Prince Charles and the Duchess of Cornwall paid a special visit to members of the emergency services who responded to the London Bridge terror attack. The royal couple were introduced to a group of first responders, all of whom heroically rushed to the scene to try and save lives. Charles and his wife Camilla thanked the group for their work during the attack, which left seven dead and dozens more injured.
Among the heroes was Pc Liam Dolphin of City of London police, who tried to help Christine Archibald, a Canadian charity worker who was hit by the van and sadly died at the scene. PC Dolphin, 30, believes he and his colleague Special Constable Steven Morgan, 36, were the first officers on the scene, arriving within 90 seconds of the first emergency call.
He explained that he gave Christine cardiopulmonary resuscitation, and later comforted her fiancé Tyler Ferguson after she died. "I was giving her CPR," Pc Dolphin said. "I left her when the medics came." He later came across Tyler walking among the wounded on the other end of the bridge. "He was quite distressed," said the policeman. "He told me she had been pronounced dead. I was just hugging him for a while. He had a bit of a difficult time." Of the memory, he added: "It sticks with you. It's very difficult."
Officers from British Transport Police were also present at the royal engagement, which took place at the Special Operations room at Central Communications Command in London. The officers explained that one of their colleagues had been stabbed in the eye. Two City of London detectives also described how they arrived at the scene within two or three minutes of the call. DC Mark Alston, 35, said: "The whole thing was so surreal. It was just a strange situation to be in. There were people's belongings all over the bridge. It was dead quiet there." Dc Tom Hayball, 33, added: "We had walking wounded being tended to by members of the public covered in blood. There was a real sense of community that came out of it."
Prince Charles and Camilla also visited the Royal London Hospital on Tuesday, where they met medical and support staff who were involved in looking after 12 patients admitted following the terror attack. The Duchess praised the hospital's effort, saying that the patients were "in very, very, very good hands – the best possible hands they could be in". Charles told the doctors, nurses and other staff: "I have so much admiration for all you are doing. It's a fantastic team."

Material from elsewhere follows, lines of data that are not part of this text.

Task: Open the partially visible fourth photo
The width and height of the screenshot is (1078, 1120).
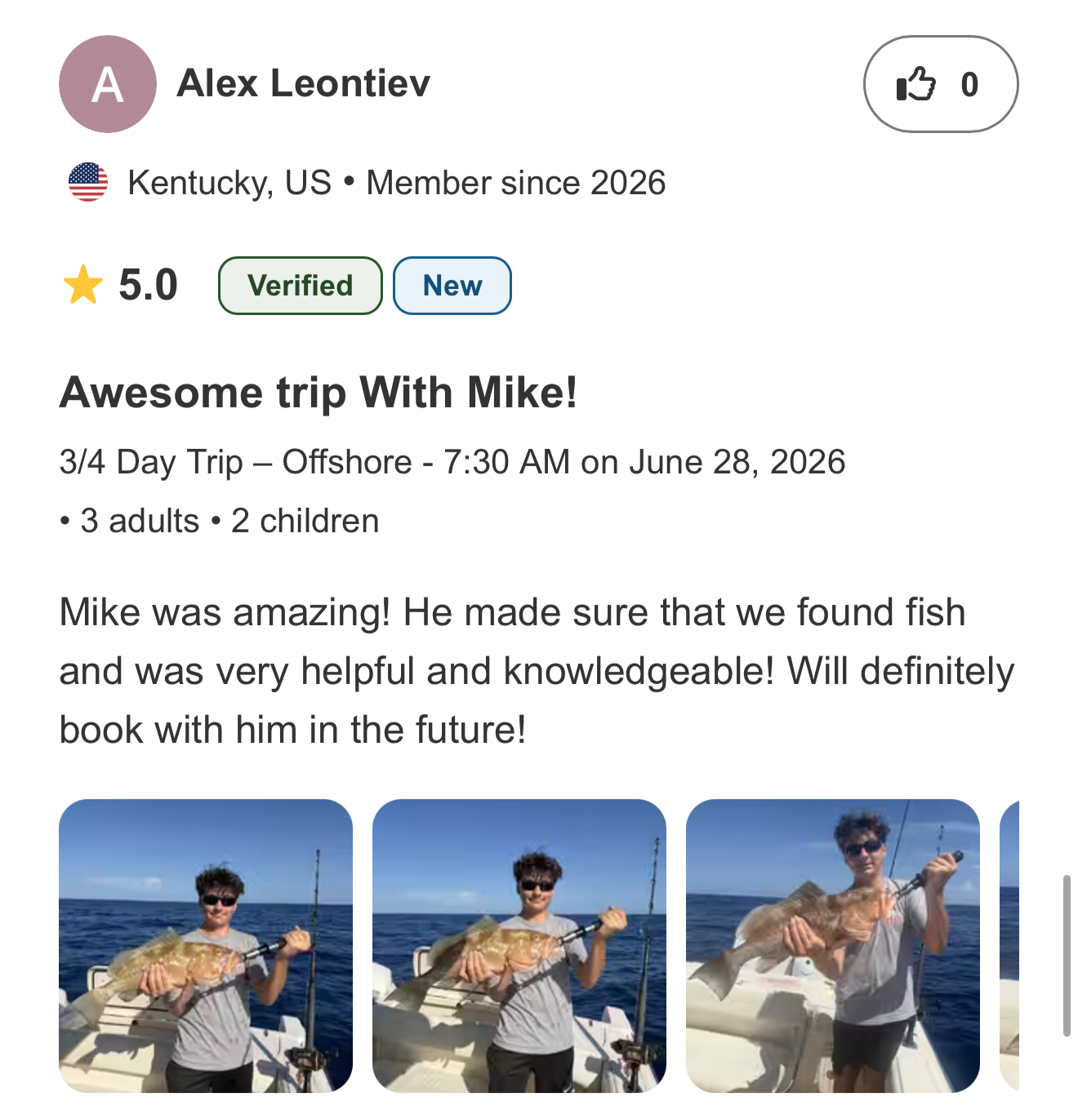Action: tap(1009, 945)
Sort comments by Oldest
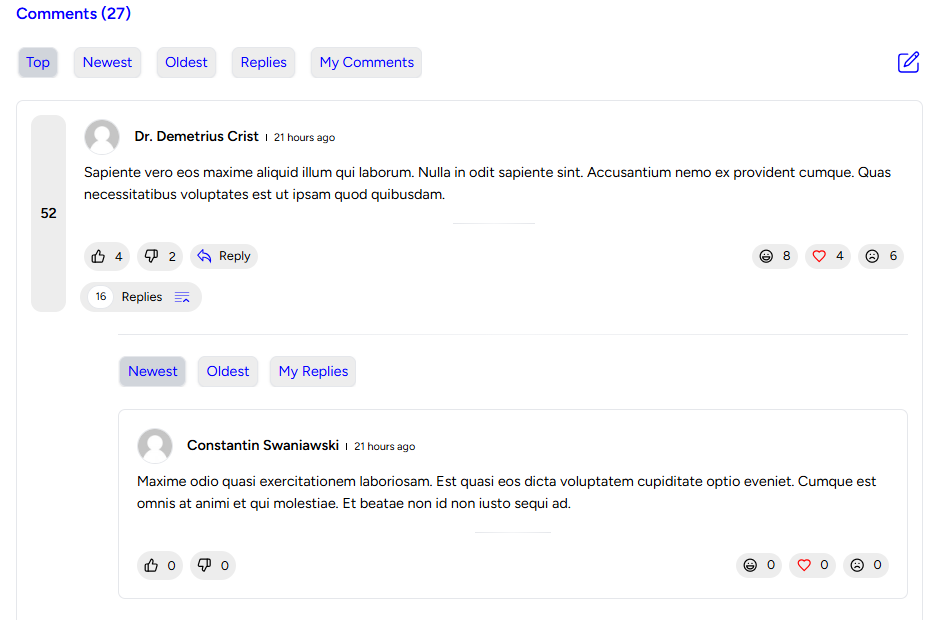933x620 pixels. 186,62
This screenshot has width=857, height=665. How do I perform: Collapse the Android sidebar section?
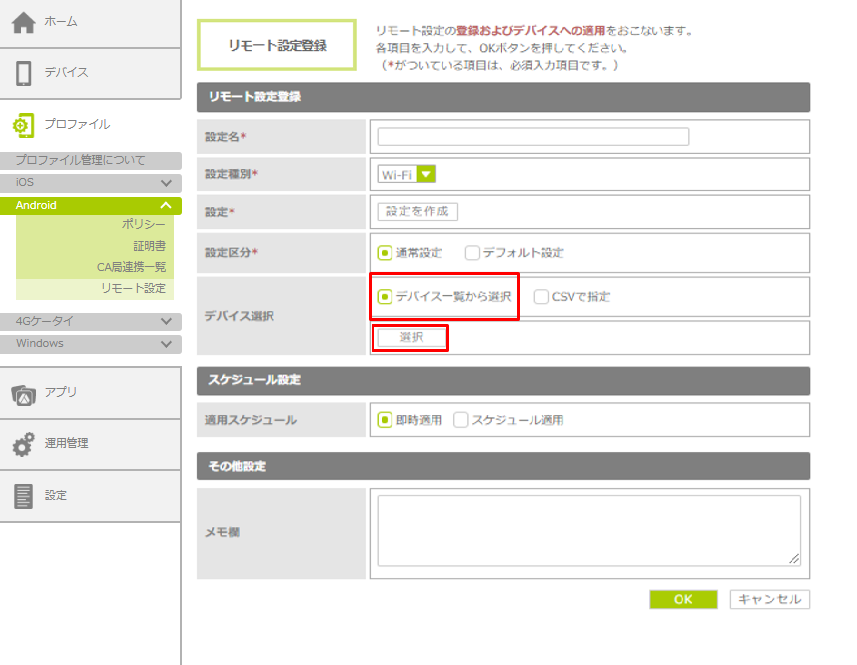(166, 206)

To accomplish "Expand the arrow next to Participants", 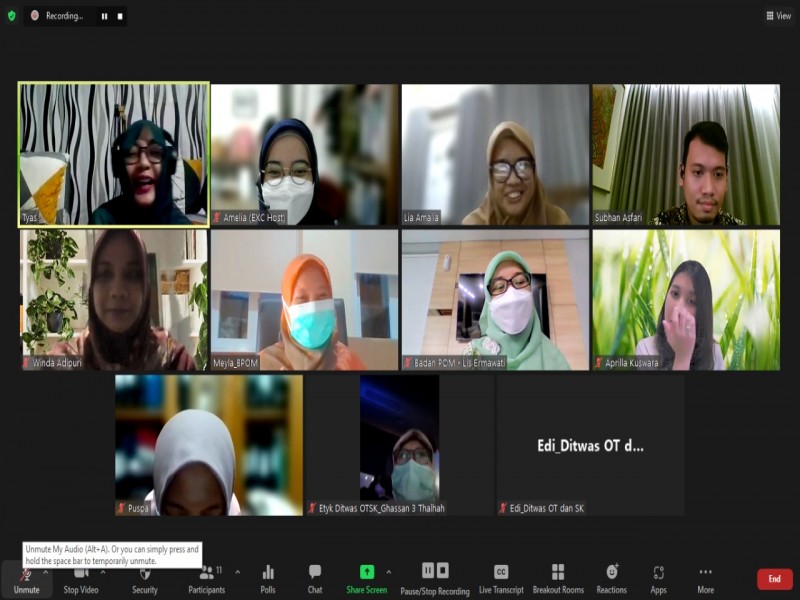I will click(237, 572).
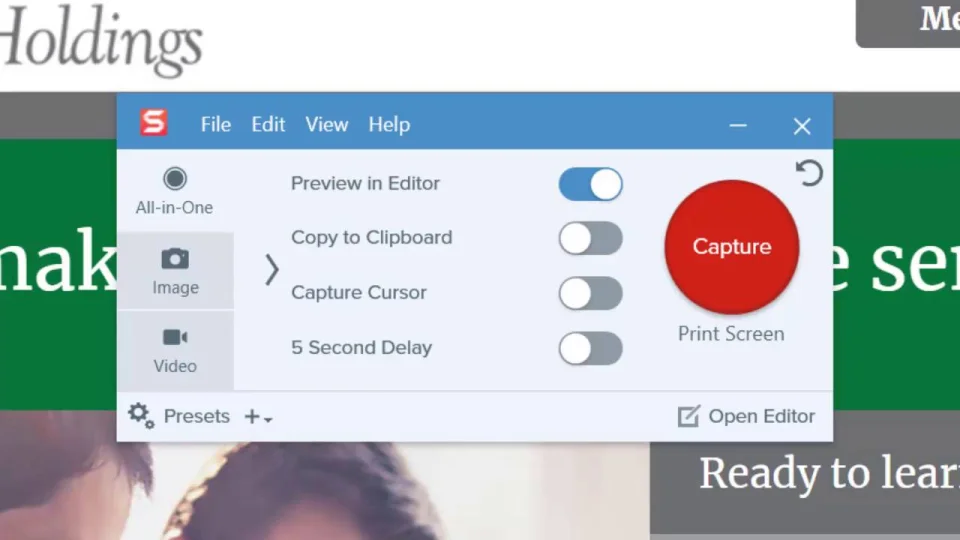Open the File menu
This screenshot has width=960, height=540.
(x=215, y=125)
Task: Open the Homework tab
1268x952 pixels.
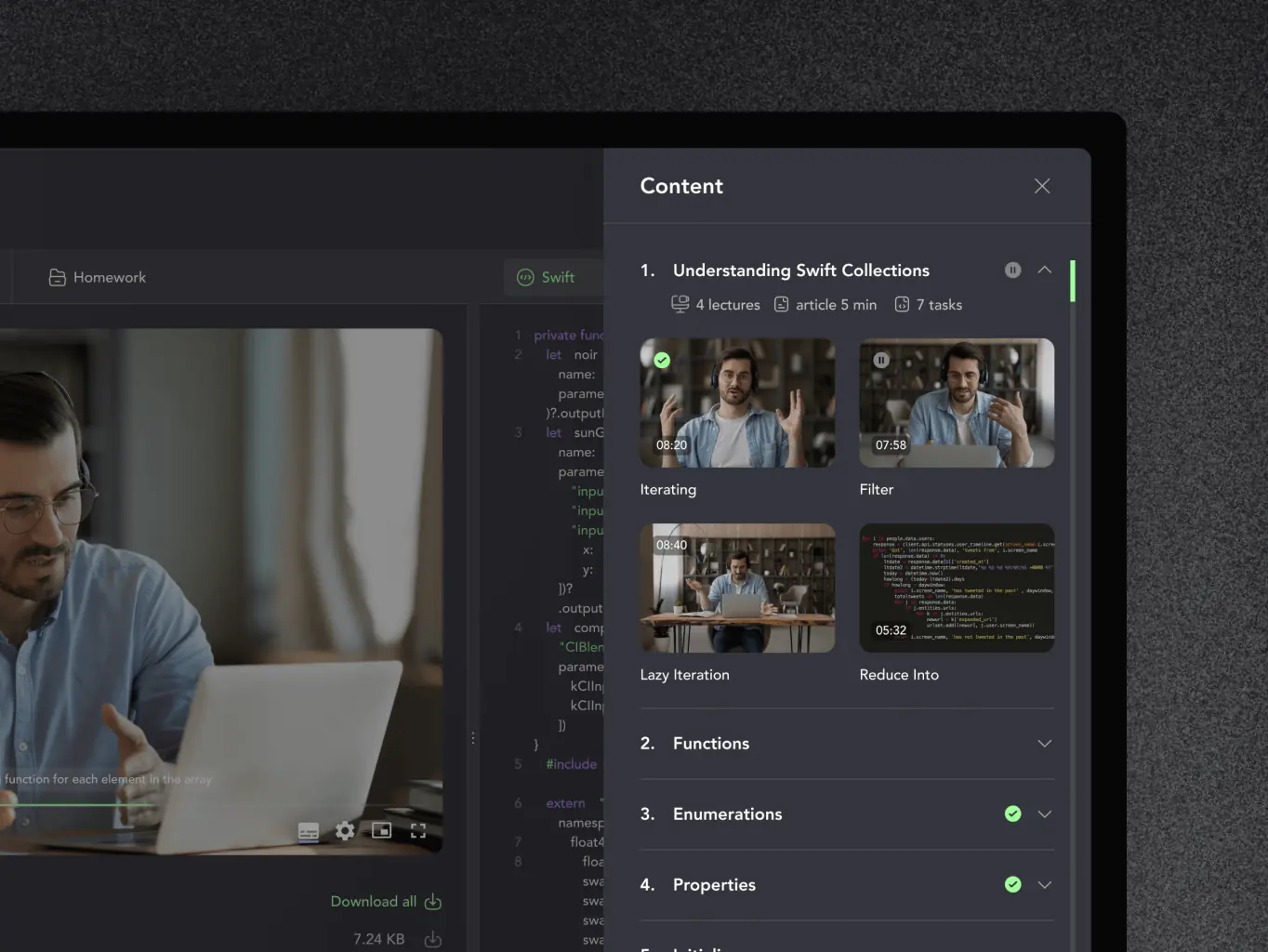Action: 98,277
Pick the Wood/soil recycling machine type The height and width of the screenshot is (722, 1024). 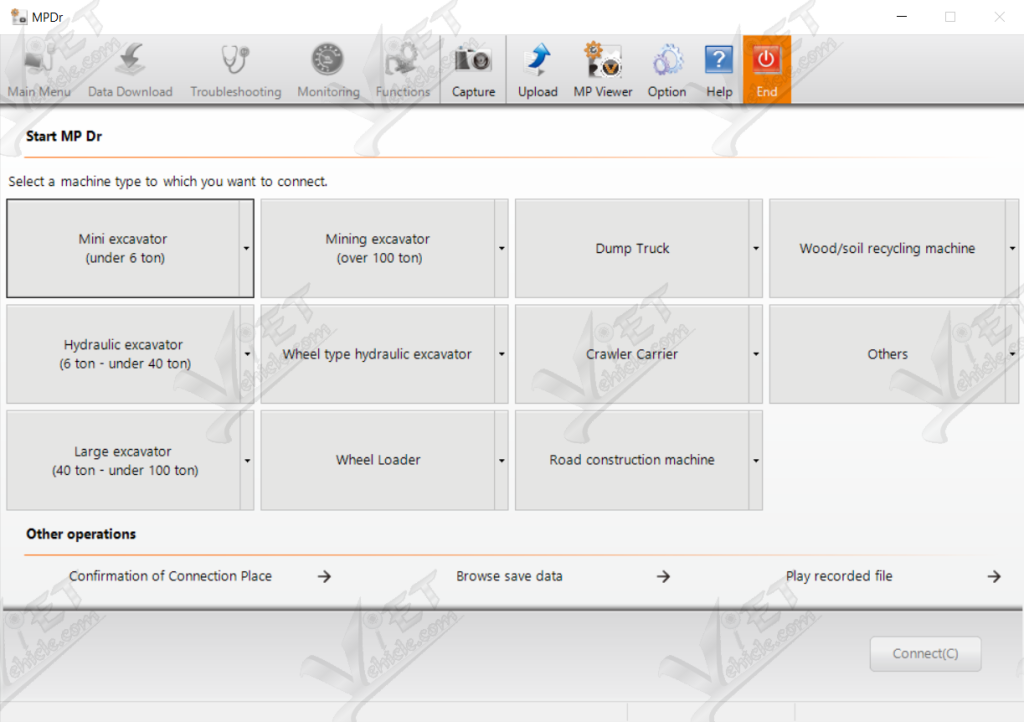pyautogui.click(x=887, y=249)
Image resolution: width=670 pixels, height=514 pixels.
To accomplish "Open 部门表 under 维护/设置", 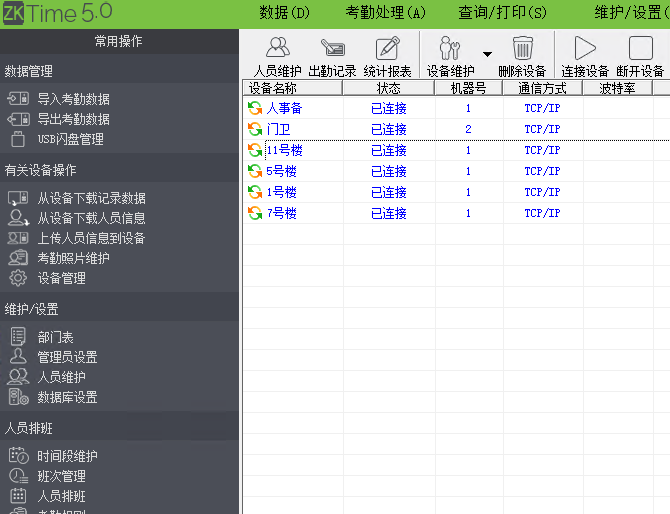I will [x=55, y=337].
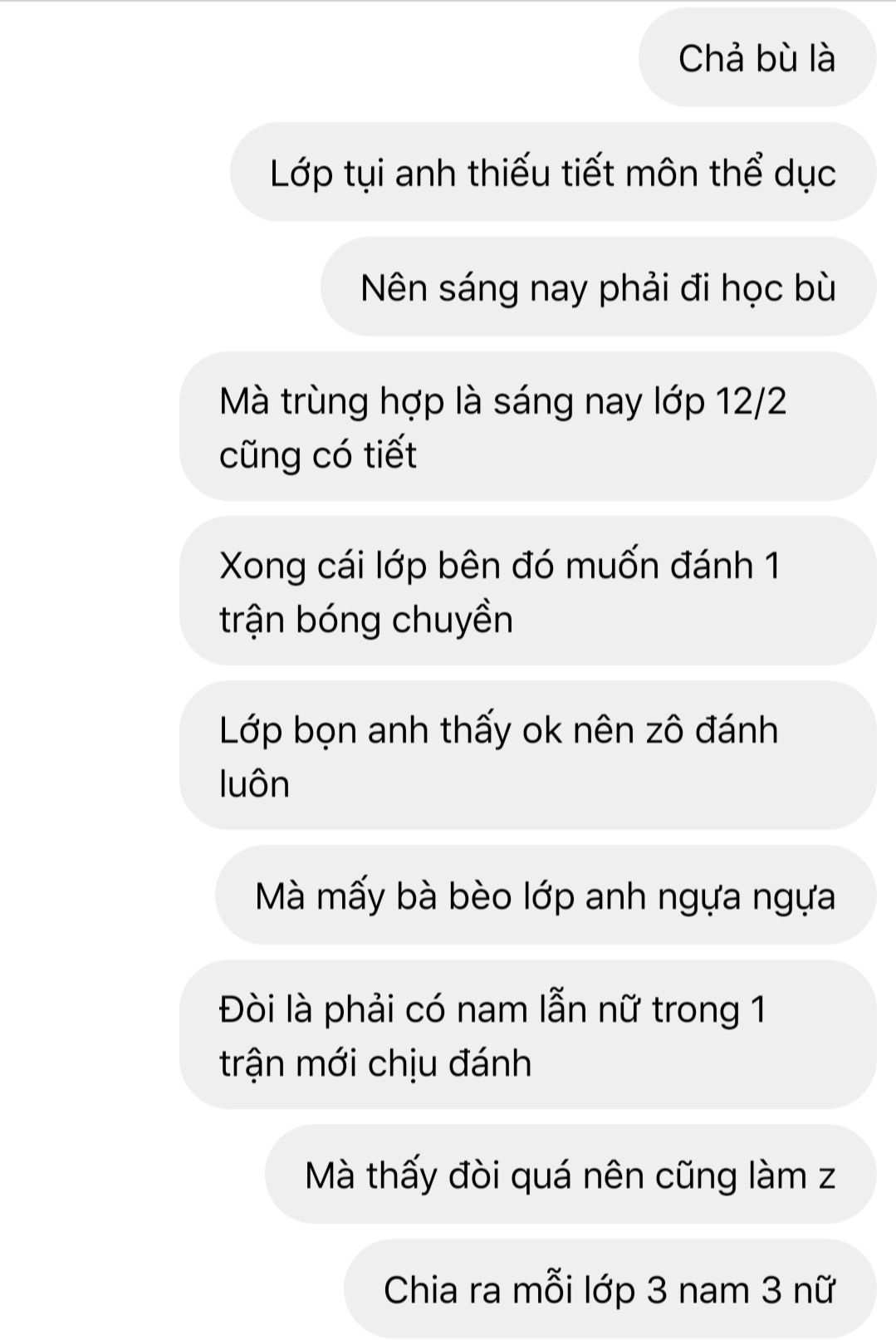
Task: Select the message mentioning lớp 12/2
Action: (528, 426)
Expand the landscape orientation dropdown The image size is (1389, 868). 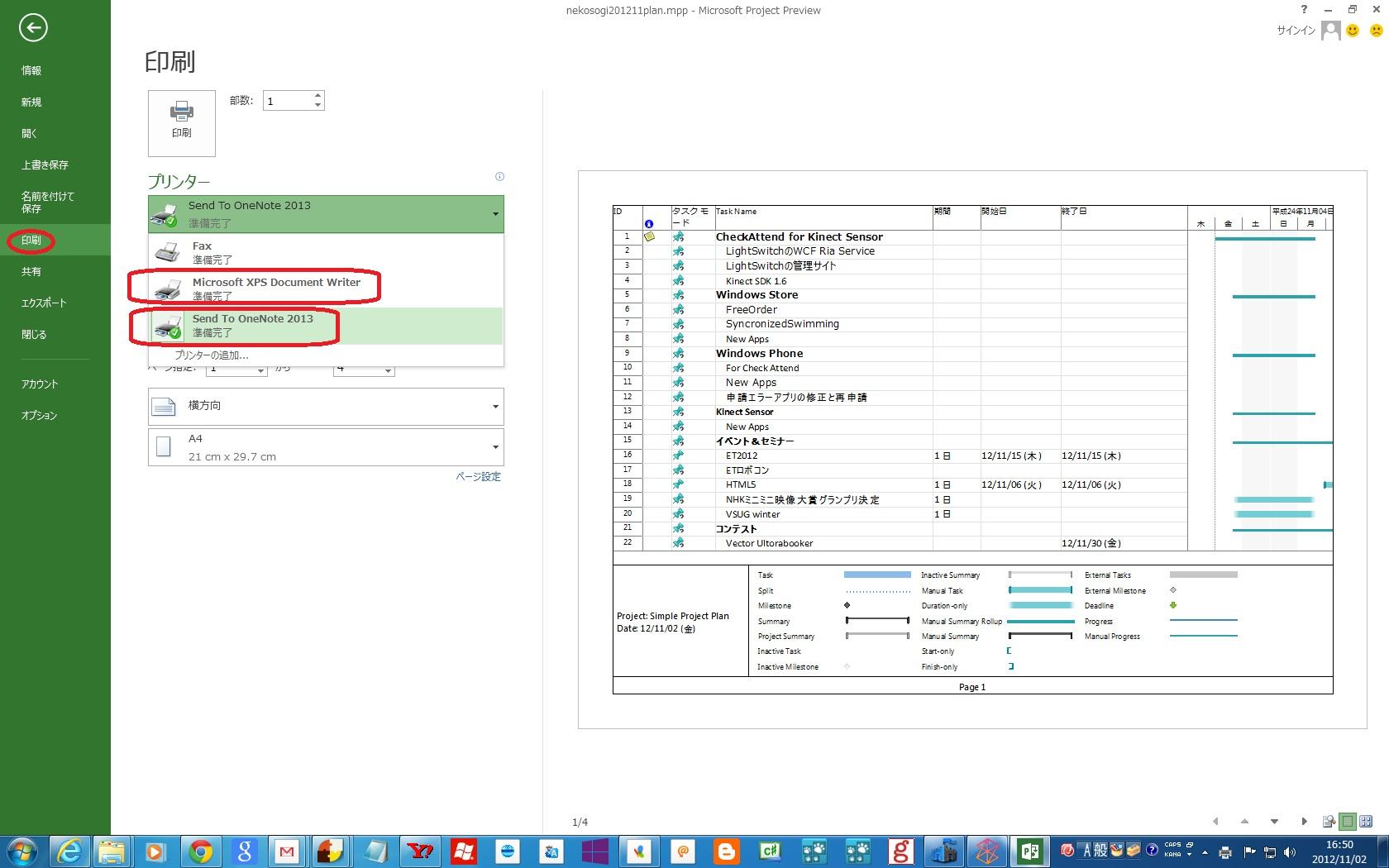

The royals heard how passers-by sat on the bridge with injured victims, keeping them talking to avoid losing consciousness, while doctors and ambulance workers treated them. "Everybody seemed to work together as a team. It's Britain at its best, isn't it?" Camilla, 69, said. "There doesn't seem to be any panic. Everybody gets on and does their job."
The couples met some of the patients who had undergone surgery and are now recovering in the Adult Critical Care Unit. Among them was Sunday Express business editor Geoff Ho, who performed martial arts on one of the attackers in an effort to protect a bouncer at the Southwark Tavern in Borough Market. "The man from the Express was just so very brave. I asked him how he was and he seemed very positive but he couldn't really speak because of his injuries," said the Duchess.